* **GIVEN DATA**
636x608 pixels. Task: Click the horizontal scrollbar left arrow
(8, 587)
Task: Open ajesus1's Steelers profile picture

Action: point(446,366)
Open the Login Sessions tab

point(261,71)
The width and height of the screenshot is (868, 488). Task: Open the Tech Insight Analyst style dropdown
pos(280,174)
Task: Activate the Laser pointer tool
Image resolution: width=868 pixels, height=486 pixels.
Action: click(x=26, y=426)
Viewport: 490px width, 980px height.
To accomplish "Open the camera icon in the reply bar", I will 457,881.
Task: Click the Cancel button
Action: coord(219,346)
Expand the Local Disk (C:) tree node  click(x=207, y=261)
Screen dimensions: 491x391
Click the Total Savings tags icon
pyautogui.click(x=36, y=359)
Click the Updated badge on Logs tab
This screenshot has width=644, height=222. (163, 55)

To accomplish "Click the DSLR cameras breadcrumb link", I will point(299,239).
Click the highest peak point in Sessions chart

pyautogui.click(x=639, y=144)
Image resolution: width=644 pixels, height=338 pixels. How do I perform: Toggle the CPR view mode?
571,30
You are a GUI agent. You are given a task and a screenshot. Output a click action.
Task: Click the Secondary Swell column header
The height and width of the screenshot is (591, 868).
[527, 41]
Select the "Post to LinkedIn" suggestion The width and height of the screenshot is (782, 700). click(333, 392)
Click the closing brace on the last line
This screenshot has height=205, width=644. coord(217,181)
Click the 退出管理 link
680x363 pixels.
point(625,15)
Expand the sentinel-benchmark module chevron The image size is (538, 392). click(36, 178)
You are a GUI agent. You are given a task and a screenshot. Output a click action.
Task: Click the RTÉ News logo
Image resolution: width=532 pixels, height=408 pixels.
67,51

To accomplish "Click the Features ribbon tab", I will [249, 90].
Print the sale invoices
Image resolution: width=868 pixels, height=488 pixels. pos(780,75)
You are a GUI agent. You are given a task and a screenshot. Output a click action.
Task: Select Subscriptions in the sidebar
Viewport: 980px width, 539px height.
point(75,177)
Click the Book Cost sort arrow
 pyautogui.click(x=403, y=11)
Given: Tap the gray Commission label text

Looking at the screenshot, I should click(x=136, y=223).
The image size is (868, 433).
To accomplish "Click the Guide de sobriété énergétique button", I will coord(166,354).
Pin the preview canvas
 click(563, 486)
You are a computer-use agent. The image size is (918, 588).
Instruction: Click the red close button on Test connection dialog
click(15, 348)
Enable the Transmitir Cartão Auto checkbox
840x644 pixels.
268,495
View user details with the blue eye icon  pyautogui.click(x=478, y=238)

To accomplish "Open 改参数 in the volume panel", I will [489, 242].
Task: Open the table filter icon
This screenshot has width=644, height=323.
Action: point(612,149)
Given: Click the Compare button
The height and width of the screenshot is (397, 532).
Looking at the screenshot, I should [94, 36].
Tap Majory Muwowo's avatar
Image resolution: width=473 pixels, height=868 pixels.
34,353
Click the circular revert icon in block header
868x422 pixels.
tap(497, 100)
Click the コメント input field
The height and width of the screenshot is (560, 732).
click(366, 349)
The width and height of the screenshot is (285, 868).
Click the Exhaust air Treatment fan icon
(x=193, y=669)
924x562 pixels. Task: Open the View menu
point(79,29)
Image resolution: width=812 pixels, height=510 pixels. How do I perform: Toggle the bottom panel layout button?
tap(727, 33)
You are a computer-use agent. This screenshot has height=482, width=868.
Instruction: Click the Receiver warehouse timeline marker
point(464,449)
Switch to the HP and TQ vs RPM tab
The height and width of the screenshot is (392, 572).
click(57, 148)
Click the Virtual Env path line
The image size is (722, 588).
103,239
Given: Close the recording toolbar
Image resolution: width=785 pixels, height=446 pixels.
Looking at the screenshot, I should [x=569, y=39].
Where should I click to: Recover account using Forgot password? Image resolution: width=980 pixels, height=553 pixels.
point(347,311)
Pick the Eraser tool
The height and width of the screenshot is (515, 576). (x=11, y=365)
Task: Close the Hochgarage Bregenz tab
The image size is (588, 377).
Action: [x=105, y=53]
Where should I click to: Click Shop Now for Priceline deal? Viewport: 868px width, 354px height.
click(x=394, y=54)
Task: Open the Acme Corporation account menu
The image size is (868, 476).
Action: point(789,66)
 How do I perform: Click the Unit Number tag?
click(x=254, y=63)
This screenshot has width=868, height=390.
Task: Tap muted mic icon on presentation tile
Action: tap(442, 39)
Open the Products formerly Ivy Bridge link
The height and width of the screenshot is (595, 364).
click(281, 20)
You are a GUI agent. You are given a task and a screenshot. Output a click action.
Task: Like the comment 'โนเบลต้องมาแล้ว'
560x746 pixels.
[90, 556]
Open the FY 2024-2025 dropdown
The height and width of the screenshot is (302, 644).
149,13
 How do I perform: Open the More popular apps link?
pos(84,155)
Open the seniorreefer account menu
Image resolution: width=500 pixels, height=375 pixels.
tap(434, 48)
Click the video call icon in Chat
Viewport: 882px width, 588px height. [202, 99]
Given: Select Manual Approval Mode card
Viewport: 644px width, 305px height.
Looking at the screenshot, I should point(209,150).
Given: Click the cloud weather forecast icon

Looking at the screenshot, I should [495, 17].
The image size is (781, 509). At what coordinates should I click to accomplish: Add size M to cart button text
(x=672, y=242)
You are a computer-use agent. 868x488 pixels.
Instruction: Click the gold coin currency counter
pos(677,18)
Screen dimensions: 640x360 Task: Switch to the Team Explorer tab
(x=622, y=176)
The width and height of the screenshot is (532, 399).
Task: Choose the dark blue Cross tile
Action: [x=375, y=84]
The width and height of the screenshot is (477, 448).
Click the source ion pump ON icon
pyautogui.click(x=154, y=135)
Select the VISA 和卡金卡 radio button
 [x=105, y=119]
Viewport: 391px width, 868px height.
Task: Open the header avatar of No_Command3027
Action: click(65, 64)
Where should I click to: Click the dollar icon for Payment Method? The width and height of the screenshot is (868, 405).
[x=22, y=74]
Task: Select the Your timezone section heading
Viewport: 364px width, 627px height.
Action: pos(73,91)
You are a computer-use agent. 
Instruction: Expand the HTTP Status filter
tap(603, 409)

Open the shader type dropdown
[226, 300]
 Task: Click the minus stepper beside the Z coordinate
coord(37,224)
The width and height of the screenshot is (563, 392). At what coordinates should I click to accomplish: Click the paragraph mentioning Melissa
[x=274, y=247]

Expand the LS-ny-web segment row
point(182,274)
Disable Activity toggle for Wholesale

* **WHAT THE TASK ASKS**
Reproduce all of the records above word for word, line by line, with nothing added, dropped, or altered.

* **FINISHED TASK**
636x608 pixels. Task: Click the horizontal scrollbar left arrow
(8, 587)
Task: Open ajesus1's Steelers profile picture

Action: point(446,366)
Open the Login Sessions tab

point(261,71)
The width and height of the screenshot is (868, 488). Task: Open the Tech Insight Analyst style dropdown
pos(280,174)
Task: Activate the Laser pointer tool
Image resolution: width=868 pixels, height=486 pixels.
Action: click(x=26, y=426)
Viewport: 490px width, 980px height.
To accomplish "Open the camera icon in the reply bar", I will 457,881.
Task: Click the Cancel button
Action: coord(219,346)
Expand the Local Disk (C:) tree node  click(x=207, y=261)
Screen dimensions: 491x391
Click the Total Savings tags icon
pyautogui.click(x=36, y=359)
Click the Updated badge on Logs tab
This screenshot has width=644, height=222. (163, 55)

To accomplish "Click the DSLR cameras breadcrumb link", I will point(299,239).
Click the highest peak point in Sessions chart

pyautogui.click(x=639, y=144)
Image resolution: width=644 pixels, height=338 pixels. How do I perform: Toggle the CPR view mode?
571,30
You are a GUI agent. You are given a task and a screenshot. Output a click action.
Task: Click the Secondary Swell column header
The height and width of the screenshot is (591, 868).
[527, 41]
Select the "Post to LinkedIn" suggestion The width and height of the screenshot is (782, 700). click(333, 392)
Click the closing brace on the last line
This screenshot has height=205, width=644. coord(217,181)
Click the 退出管理 link
680x363 pixels.
point(625,15)
Expand the sentinel-benchmark module chevron The image size is (538, 392). click(36, 178)
You are a GUI agent. You are given a task and a screenshot. Output a click action.
Task: Click the RTÉ News logo
Image resolution: width=532 pixels, height=408 pixels.
67,51

To accomplish "Click the Features ribbon tab", I will [249, 90].
Print the sale invoices
Image resolution: width=868 pixels, height=488 pixels. pos(780,75)
You are a GUI agent. You are given a task and a screenshot. Output a click action.
Task: Select Subscriptions in the sidebar
Viewport: 980px width, 539px height.
point(75,177)
Click the Book Cost sort arrow
 pyautogui.click(x=403, y=11)
Given: Tap the gray Commission label text

Looking at the screenshot, I should click(x=136, y=223).
The image size is (868, 433).
To accomplish "Click the Guide de sobriété énergétique button", I will coord(166,354).
Pin the preview canvas
 click(563, 486)
You are a computer-use agent. The image size is (918, 588).
Instruction: Click the red close button on Test connection dialog
click(15, 348)
Enable the Transmitir Cartão Auto checkbox
840x644 pixels.
268,495
View user details with the blue eye icon  pyautogui.click(x=478, y=238)

To accomplish "Open 改参数 in the volume panel", I will [489, 242].
Task: Open the table filter icon
This screenshot has width=644, height=323.
Action: point(612,149)
Given: Click the Compare button
The height and width of the screenshot is (397, 532).
Looking at the screenshot, I should [94, 36].
Tap Majory Muwowo's avatar
Image resolution: width=473 pixels, height=868 pixels.
34,353
Click the circular revert icon in block header
868x422 pixels.
tap(497, 100)
Click the コメント input field
The height and width of the screenshot is (560, 732).
click(366, 349)
The width and height of the screenshot is (285, 868).
Click the Exhaust air Treatment fan icon
(x=193, y=669)
924x562 pixels. Task: Open the View menu
point(79,29)
Image resolution: width=812 pixels, height=510 pixels. How do I perform: Toggle the bottom panel layout button?
tap(727, 33)
You are a computer-use agent. This screenshot has height=482, width=868.
Instruction: Click the Receiver warehouse timeline marker
point(464,449)
Switch to the HP and TQ vs RPM tab
The height and width of the screenshot is (392, 572).
click(57, 148)
Click the Virtual Env path line
The image size is (722, 588).
103,239
Given: Close the recording toolbar
Image resolution: width=785 pixels, height=446 pixels.
Looking at the screenshot, I should [x=569, y=39].
Where should I click to: Recover account using Forgot password? Image resolution: width=980 pixels, height=553 pixels.
point(347,311)
Pick the Eraser tool
The height and width of the screenshot is (515, 576). (x=11, y=365)
Task: Close the Hochgarage Bregenz tab
The image size is (588, 377).
Action: [x=105, y=53]
Where should I click to: Click Shop Now for Priceline deal? Viewport: 868px width, 354px height.
click(x=394, y=54)
Task: Open the Acme Corporation account menu
The image size is (868, 476).
Action: point(789,66)
 How do I perform: Click the Unit Number tag?
click(x=254, y=63)
This screenshot has width=868, height=390.
Task: Tap muted mic icon on presentation tile
Action: tap(442, 39)
Open the Products formerly Ivy Bridge link
The height and width of the screenshot is (595, 364).
click(281, 20)
You are a GUI agent. You are given a task and a screenshot. Output a click action.
Task: Like the comment 'โนเบลต้องมาแล้ว'
560x746 pixels.
[90, 556]
Open the FY 2024-2025 dropdown
The height and width of the screenshot is (302, 644).
149,13
 How do I perform: Open the More popular apps link?
pos(84,155)
Open the seniorreefer account menu
Image resolution: width=500 pixels, height=375 pixels.
tap(434, 48)
Click the video call icon in Chat
Viewport: 882px width, 588px height. [202, 99]
Given: Select Manual Approval Mode card
Viewport: 644px width, 305px height.
Looking at the screenshot, I should point(209,150).
Given: Click the cloud weather forecast icon

Looking at the screenshot, I should [495, 17].
The image size is (781, 509). At what coordinates should I click to accomplish: Add size M to cart button text
(x=672, y=242)
You are a computer-use agent. 868x488 pixels.
Instruction: Click the gold coin currency counter
pos(677,18)
Screen dimensions: 640x360 Task: Switch to the Team Explorer tab
(x=622, y=176)
The width and height of the screenshot is (532, 399).
Task: Choose the dark blue Cross tile
Action: [x=375, y=84]
The width and height of the screenshot is (477, 448).
Click the source ion pump ON icon
pyautogui.click(x=154, y=135)
Select the VISA 和卡金卡 radio button
 [x=105, y=119]
Viewport: 391px width, 868px height.
Task: Open the header avatar of No_Command3027
Action: click(65, 64)
Where should I click to: Click the dollar icon for Payment Method? The width and height of the screenshot is (868, 405).
[x=22, y=74]
Task: Select the Your timezone section heading
Viewport: 364px width, 627px height.
Action: pos(73,91)
You are a computer-use agent. 
Instruction: Expand the HTTP Status filter
tap(603, 409)

Open the shader type dropdown
[226, 300]
 Task: Click the minus stepper beside the Z coordinate
coord(37,224)
The width and height of the screenshot is (563, 392). At what coordinates should I click to accomplish: Click the paragraph mentioning Melissa
[x=274, y=247]

Expand the LS-ny-web segment row
point(182,274)
Disable Activity toggle for Wholesale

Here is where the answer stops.